Today was the first day of the conference proper at QCon London 2009, an interesting day all around and again a lot to chose from.
Opening Key Note by Tony Hoare
A contrast on Computer Science and Software Engineering - for me it was very interesting as I've often internally and occasionally externally debated as to whether what I do is really Engineering. I hold a degree in Electronic Engineering, but I have always worked in Systems or Software. A lot of what we do can be considered craftsmanship - and it was good to hear Tony say that this is part of the early life-cycle of an Engineering discipline.

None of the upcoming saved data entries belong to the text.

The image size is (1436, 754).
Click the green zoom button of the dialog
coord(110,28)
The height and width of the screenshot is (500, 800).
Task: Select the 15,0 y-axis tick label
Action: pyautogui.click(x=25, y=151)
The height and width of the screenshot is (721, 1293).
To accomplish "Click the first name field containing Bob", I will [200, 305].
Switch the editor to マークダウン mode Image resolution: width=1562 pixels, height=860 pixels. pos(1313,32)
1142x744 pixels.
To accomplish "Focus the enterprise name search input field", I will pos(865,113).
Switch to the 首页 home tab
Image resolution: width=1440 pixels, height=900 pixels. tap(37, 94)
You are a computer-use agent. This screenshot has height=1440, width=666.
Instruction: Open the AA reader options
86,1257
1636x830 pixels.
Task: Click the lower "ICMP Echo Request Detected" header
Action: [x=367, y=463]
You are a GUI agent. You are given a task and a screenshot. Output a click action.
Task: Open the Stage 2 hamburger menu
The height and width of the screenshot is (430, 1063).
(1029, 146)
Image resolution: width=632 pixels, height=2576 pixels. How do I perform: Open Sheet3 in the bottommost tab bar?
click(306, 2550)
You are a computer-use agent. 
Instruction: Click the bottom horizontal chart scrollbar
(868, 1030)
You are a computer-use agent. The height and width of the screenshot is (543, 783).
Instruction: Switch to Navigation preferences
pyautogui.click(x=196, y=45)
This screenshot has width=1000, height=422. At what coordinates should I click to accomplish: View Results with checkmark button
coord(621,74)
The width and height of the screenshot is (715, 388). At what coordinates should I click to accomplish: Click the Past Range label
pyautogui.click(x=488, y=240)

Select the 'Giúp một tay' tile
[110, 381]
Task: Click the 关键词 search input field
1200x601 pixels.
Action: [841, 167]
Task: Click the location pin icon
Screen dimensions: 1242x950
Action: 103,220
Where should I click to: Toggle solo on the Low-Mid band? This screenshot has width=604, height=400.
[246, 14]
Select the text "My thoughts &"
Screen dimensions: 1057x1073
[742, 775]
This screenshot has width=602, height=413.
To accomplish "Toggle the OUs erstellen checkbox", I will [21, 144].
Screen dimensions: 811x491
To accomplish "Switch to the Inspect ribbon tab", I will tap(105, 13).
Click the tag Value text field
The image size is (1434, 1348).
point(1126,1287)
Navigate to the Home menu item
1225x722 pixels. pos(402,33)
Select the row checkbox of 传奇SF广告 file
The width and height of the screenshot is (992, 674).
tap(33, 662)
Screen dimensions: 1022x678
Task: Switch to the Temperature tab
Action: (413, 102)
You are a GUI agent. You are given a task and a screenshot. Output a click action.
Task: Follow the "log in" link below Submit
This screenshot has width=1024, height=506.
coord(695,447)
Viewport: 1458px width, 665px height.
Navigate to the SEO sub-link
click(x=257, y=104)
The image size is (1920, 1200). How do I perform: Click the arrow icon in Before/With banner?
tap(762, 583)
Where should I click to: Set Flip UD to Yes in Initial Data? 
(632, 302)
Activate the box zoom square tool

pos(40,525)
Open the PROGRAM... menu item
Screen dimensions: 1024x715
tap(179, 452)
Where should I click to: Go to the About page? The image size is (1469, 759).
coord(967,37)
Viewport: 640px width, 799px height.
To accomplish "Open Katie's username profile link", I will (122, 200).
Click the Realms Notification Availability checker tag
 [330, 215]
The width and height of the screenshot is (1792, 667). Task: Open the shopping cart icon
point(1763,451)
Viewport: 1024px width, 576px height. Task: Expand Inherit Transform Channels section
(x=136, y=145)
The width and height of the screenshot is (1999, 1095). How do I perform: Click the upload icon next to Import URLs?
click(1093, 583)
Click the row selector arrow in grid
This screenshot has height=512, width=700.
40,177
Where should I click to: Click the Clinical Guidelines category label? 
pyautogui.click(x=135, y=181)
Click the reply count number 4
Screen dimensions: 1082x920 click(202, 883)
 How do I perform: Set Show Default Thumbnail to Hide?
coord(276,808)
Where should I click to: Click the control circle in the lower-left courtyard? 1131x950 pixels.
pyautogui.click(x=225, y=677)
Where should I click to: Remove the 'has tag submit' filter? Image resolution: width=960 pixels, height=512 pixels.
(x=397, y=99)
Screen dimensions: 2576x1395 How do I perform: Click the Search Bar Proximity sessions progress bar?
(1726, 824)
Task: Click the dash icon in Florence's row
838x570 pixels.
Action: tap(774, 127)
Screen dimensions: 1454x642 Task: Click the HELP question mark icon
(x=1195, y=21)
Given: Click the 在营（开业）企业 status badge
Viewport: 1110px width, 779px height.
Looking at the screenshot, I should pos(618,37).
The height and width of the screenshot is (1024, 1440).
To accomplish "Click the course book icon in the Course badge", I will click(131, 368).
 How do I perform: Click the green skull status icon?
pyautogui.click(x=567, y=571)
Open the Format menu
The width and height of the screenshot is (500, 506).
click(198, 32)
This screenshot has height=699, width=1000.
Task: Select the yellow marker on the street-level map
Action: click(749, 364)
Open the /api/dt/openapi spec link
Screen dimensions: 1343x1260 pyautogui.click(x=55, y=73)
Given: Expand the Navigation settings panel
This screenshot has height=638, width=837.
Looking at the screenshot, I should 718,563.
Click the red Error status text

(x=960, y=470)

Too much info to cram into this and I know it will be up on the QCon site in the near future if you are interested.
SOA with Ian Robinson
Really good insight into starting a big project especially in an already running system - good to see SOA talked about as SOA (the approach) and not SOA as a vendor pitch to buy their latest golden hammer.
Scala with Jonas Boner
Very interesting JVM based language with very good integration with Java. Provided an elegant mix of OO and Functional programming - and so provided a clean path to move towards more functional models. The session went through some of the language features, but one of the most impressive things shown was a demo of a web chat system written in 30 lines of code.
A really nice concept of Traits which could be added at either class or instance levels - so much information that I have no hope of conveying it. But has inspired me to take a closer look.
Clojure with Rick Hickey
A "Lisp" Functional Language that runs on the JVM. Was a very interesting presentation and the language has some really interesting features including how it dealt with concurrency. Again too much information to try and convey.
Building for Performance and Scalability with Alois Reitbauer
Outlined the cause of many performance issues, and very high level ways of detecting these issues - but there was nothing new here, and no practical demonstrations of the methods, and no hard data.
This is an area I am quite familiar with having spent time 'in the trenches' dealing with these problems, and having spent time developing ways to help mitigate them. So I was disappointed - I felt there is so much more on this subject, particularly how easily steps can me made to introduce ways and means of detecting performance deviations early on in the process. Big expensive tool-sets are not necessary to begin this process (or at all in my view).
REST-based Integration Architecture for a Financial Business Service Phillip Ghadir
This talk interested me as it was about moving from WS-* to REST and using the likes of ATOM/ATOMpub.
Must admit that brain fry had begun to set by now and I didn't take it all in. But was interesting to hear Phillip's view on - use REST at the interface boundary but don't try and use it internally as the latency cascade will bite you.
Unfortunately I missed the evening Key Note - but no doubt it will be available online soon.